Thank you for providing such a wonderful open-source library-Deep speech.
I was testing the android model of the Deep speech 0.7.4 with the pre-trained model, the scorer and the tflite for mobile.
when I tried to do inferencing with the mic it gives different transcribed results while when processing with the recorded audio it gives good results of transcription from the test sample from the clean-librispeech dataset.

Also, when free-style on mic inferencing, I tried to do basic testing with the model for simple sentence it misinterprets all the time with the sample from the audio.

There could be so much variables in play, there’s nothing we can do unless you share more specifics of your setup.

@lissyx is right, but DeepSpeech is not very good with accents.
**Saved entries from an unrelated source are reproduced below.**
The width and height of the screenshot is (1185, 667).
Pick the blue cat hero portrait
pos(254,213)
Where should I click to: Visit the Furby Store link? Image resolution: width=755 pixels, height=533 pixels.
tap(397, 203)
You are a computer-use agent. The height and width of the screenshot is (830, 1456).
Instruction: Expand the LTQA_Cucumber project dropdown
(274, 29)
E.g. if you are comparing clean US data vs. my German there are big differences :slight_smile:

@lissyx I tried the example of the mic streaming inference:
android-mic-streaming
and batch-audio-processing

The results are that when I passed audio -test.wav to the batch processing it’s working pretty well and giving good results but when testing with the streaming mic example, it’s not able to properly recognize the basic sentences.
For the mic-streaming, the model used in the code was -deep speech:0.7.0,
I have changed it to the latest one:0.7.4. Does it affects or the any other factor is affecting this.
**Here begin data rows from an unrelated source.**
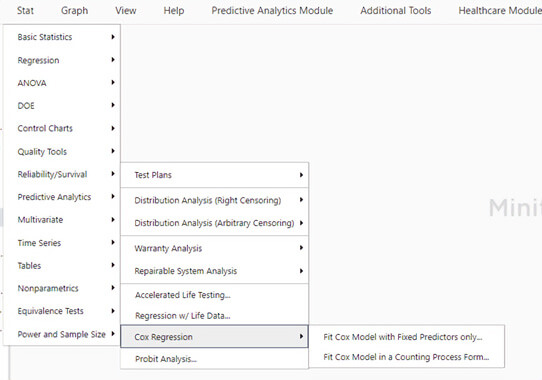This screenshot has height=380, width=542.
Task: Expand the Test Plans submenu
Action: [214, 175]
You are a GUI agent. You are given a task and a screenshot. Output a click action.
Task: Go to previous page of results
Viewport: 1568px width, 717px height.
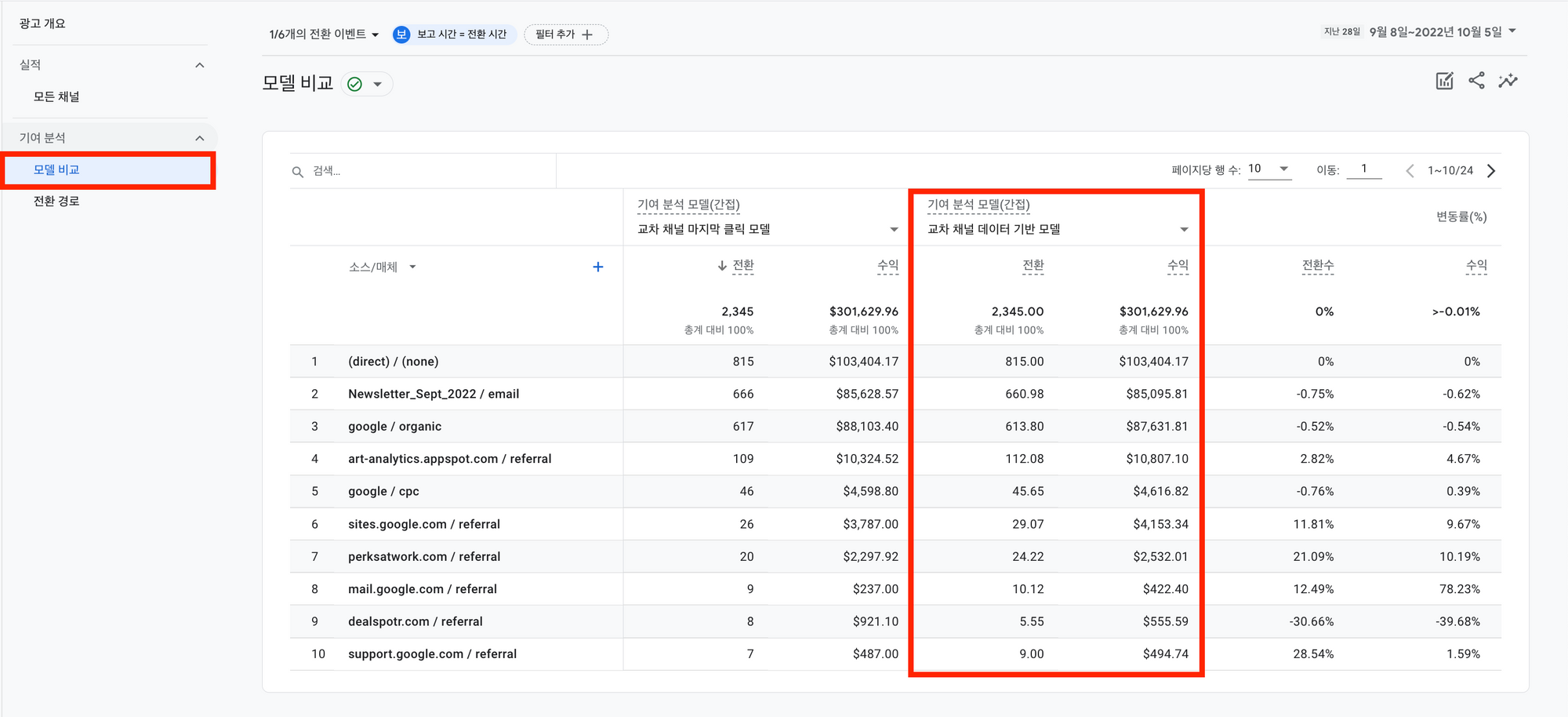[x=1410, y=171]
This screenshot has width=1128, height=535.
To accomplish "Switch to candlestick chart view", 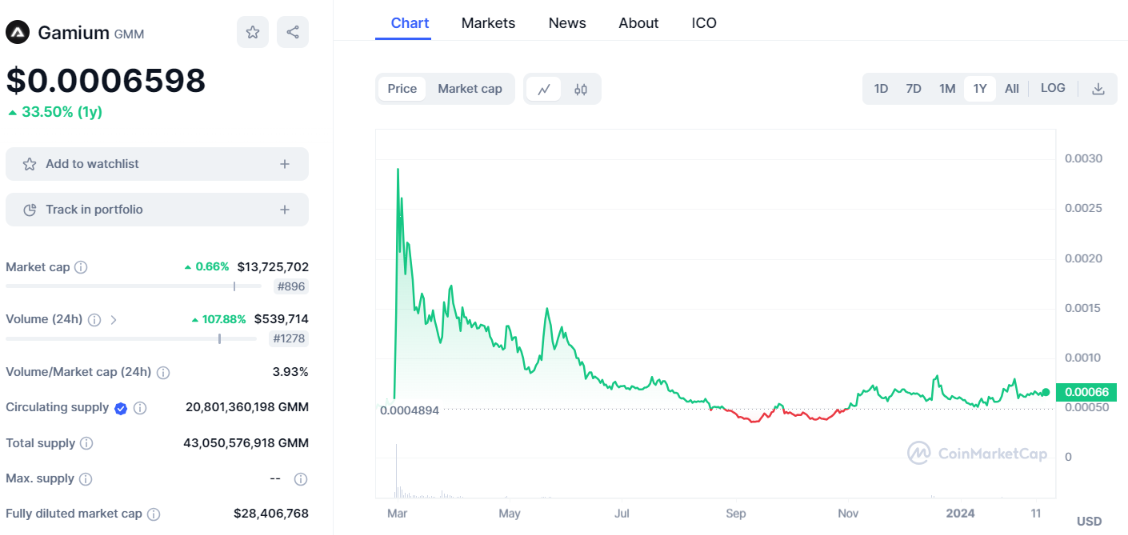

Well, as you can see, one is in the deepspeech repo and another is in the deepspeech examples ones. The deepspeech-examples repo is here to help people share their examples, but we can’t guarantee it is perfect.

Also, please understand that streaming from microphone in itself has a lot of variability: background noise, volume, etc.
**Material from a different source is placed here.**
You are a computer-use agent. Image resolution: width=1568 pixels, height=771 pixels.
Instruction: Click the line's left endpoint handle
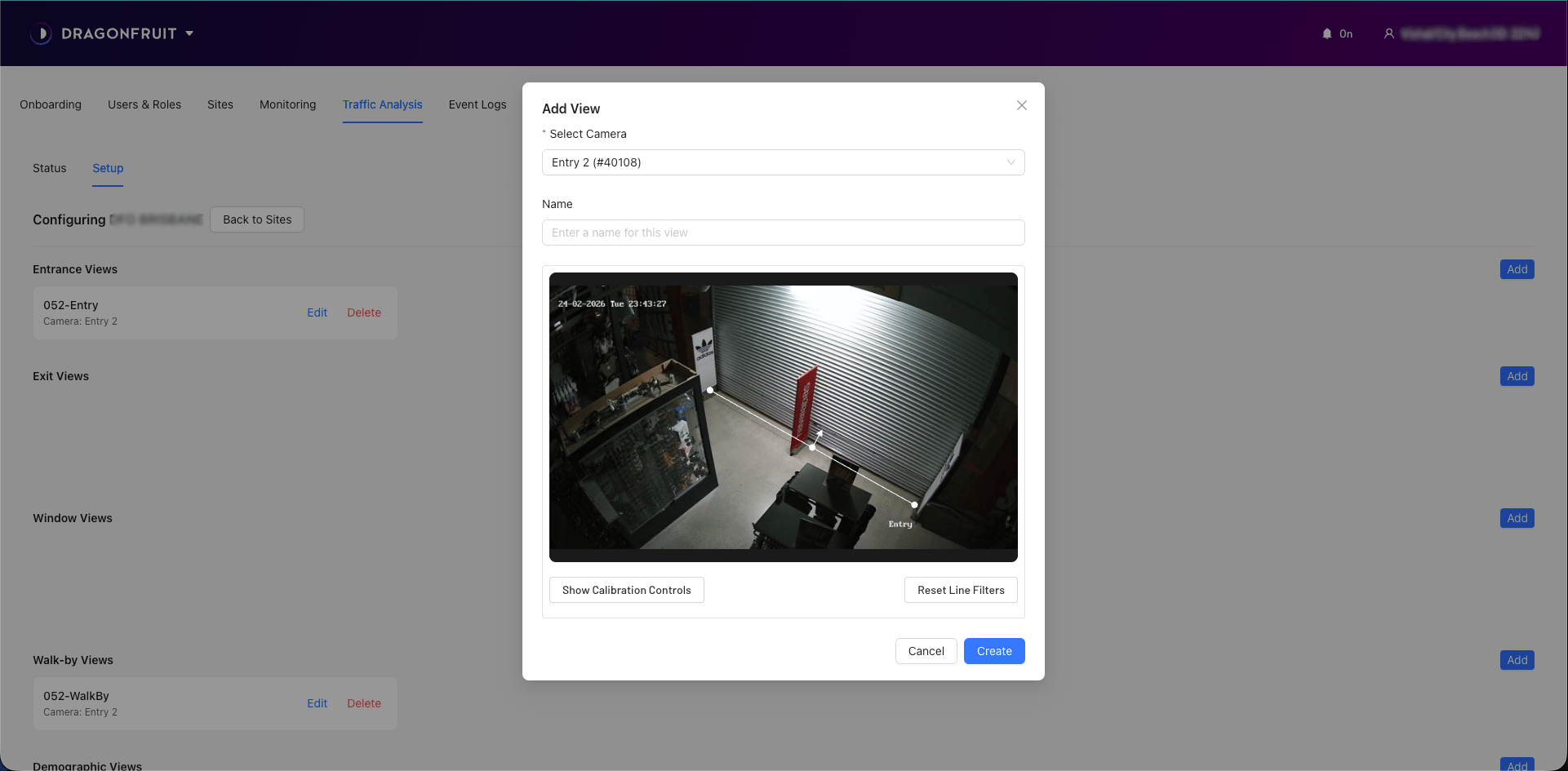pyautogui.click(x=710, y=391)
So far, you still have not documented a lot of your process. @othiele mentionned accents for example …

@lissyx @othiele
I have run a few experiments for Deepspeech model tflite model :
As you per the documentation, the model is biased to a US ascent and works well in less noise and a clean environment.
My use case is to run a Deepspeech model to a mobile device, so I used the tflite version of the Deepspeech.

  • I tried to inference with the model by playing an audio clip which is US ascent on my laptop and did the inferencing on a mobile device in a silent room, the result was near about 0.5-0.7 WER and varies every time I did the inferencing and for this, I thought the noise or it’s not raw audio which is affecting the model.
  • I tried the same audio which I am playing on my laptop, using the deep speech command-line tool bypassing audio, scorer and model then it predicts very well.
  • Third, when I tried with speaking slowing -less word per minute then the accuracy improves but when spoken in a fast tone, accuracy drops.
    What could be the variability for accuracy drop and if I have to use deep speech for daily conversation voice then, do I have to re-train the model.

Also, when I speak out the content of the Libri-speech dataset, it catches correctly through the mic but when spoken with general sentences, the accuracy drops. Also, there is a problem with the smooth start while inferencing with mic, after speaking a few words the words begin to predict correctly.